Hal itu semua akan membantu
kelompok sasaran untuk merasakan lingkungan sebagai rumahnya dan dapat
disampaikan melalui pendekatan instruksional atau dengan menggunakan pendekatan
interpretive. Suatu hal yang harus diingat bahwa interpretasi merupakan proses
komunikasi. Jika proses dalam menyampaikan informasi mengenai lingkungan
berjalan dengan baik sehingga berguna bagi kelompok sasaran maka “pendidikan”
lingkungan akan terjadi. “pendidikan” akan terjadi apabila kelompok sasaran:
1) Menerima pesan yang
disampaikan
2) Memahami pesan yang
disampaikan
3) Mengingat pesan yang
disampaikan
4) Ada kemungkinan untuk menggunakan
informasi tersebut. Dalam interpretasi digunakan teknik pemasaran dan
periklanan, strategi jurnalistik dan strategi komunikasi lainnya. Interpretasi
adalah suatu komunikasi dengan menggunakan pengalaman yang menyenangkan.
Teknik Interpretasi
Untuk melaksanakan kegiatan
interpretasi tersebut bisa dilakukan dengan beberapa cara/teknik. Menurut
Sharpe (1982) secara garis besar terdapat dua macam teknik interpretasi. a.

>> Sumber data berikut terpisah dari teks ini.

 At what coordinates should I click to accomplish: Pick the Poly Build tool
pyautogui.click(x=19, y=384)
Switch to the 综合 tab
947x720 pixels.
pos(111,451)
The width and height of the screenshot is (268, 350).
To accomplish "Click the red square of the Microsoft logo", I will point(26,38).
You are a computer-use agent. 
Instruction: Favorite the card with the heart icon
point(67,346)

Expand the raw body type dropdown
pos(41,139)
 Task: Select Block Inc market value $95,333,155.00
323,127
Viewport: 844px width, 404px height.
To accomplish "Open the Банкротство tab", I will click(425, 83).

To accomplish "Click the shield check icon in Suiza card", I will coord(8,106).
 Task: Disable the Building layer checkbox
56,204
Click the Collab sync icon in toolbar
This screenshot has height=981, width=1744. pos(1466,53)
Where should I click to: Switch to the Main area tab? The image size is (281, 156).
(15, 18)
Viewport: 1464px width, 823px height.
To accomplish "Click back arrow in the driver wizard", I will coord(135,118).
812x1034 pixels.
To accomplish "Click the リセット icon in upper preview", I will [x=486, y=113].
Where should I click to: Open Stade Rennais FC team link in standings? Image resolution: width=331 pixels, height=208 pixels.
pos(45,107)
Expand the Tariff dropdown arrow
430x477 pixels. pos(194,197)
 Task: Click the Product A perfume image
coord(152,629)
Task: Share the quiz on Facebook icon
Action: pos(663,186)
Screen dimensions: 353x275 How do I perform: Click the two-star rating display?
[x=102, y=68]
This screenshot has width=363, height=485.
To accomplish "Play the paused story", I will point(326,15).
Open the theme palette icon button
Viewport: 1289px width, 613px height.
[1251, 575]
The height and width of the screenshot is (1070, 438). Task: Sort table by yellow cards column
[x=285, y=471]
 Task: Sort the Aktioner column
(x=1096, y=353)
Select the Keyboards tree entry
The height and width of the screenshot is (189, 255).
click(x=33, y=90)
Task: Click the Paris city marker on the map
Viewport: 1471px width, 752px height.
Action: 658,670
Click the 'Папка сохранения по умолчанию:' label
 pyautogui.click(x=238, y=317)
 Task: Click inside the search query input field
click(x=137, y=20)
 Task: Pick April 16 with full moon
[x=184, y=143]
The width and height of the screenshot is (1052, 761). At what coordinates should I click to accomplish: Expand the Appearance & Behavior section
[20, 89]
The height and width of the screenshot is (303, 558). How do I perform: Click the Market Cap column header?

Teknik secara langsung (attended service) Adalah kegiatan interpretasi yang
melibatkan langsung antara interpreter (penginterpretasi), kelompok sasaran
dengan obyek interpretasi yang ada sehingga kelompok sasaran dapat secara
langsung melihat, mendengar atau bila mungkin mencium, meraba dan merasakan
obyek-obyek intrepretasi yang dipergunakan dan biasanya dengan tahap
pelaksanaan sebagai berikut: 1) Informasi Kelompok sasaran akan mendapatkan
informasi tentang obyek yang akan dikunjungi. 2) Rencana kegiatan pelaksanaan
program akan dijelaskan pada suatu pusat pengunjung atau dikenal juga dengan
nama pusat informasi, jadi kelompok sasaran sudah lebih dulu mengetahui program
interpretasi yang dipilih dan garis besar rencana perjalanannya. 3) Penyampaian
uraian-uraian Dilakukan oleh interpreter pada saat melaksanakan program
interpretasinya. Dengan adanya kontak antara kelompok sasaran dengan
penginterpretasi maka ada suatu komunikasi langsung, dan disini peran seorang
penginterpretasi sangat besar untuk dapat mengungkapkan secara menarik semua
potensi dalam suatu kawasan. Seorang penginterpretasi yang baik harus dapat
membuat suasana yang santai sehingga kelompok sasaran akan dapat bebas bertanya
ataupun dapat mengutarakan keluhan-keluhannya. Interpretasi secara langsung
dapat berupa: a) Tamasya keliling atau berjalan-jalan dengan interpreter wisata.
Kelompok
sasaran dalam kelompok-kelompok atau perorangan yang bergabung membentuk suatu
rombongan berjalan-jalan atau dengan kendaraan mendatangi obyek-obyek
interpretasi dengan dipandu oleh penginterpretasi dan mengikuti salah satu
program penginterpretasi yang sudah disusun. Kegiatan ini merupakan suatu
kegiatan interpretasi dengan melakukan pergerakan atau perjalanan. Terdapat 3
karakteristik dalam kegiatan ini yaitu peserta berpindah dari satu tempat ke
tempat lain, terdapat beberapa tempat istirahat atau pemberhentian untuk
menunjukkan suatu obyek di lokasi tersebut dan untuk kegiatan ini diperlukan
komitmen lebih dari peserta karena mereka memerlukan waktu dan energi yang
lebih banyak untuk berjalan dari satu tempat ke tempat lain. Ada beberapa contoh
dari perjalanan ini yaitu : Berjalan menyusuri jalur untuk mengamati hewan dan
tumbuhan yang terdapat di jalur tersebut serta bagaimana mereka berinteraksi.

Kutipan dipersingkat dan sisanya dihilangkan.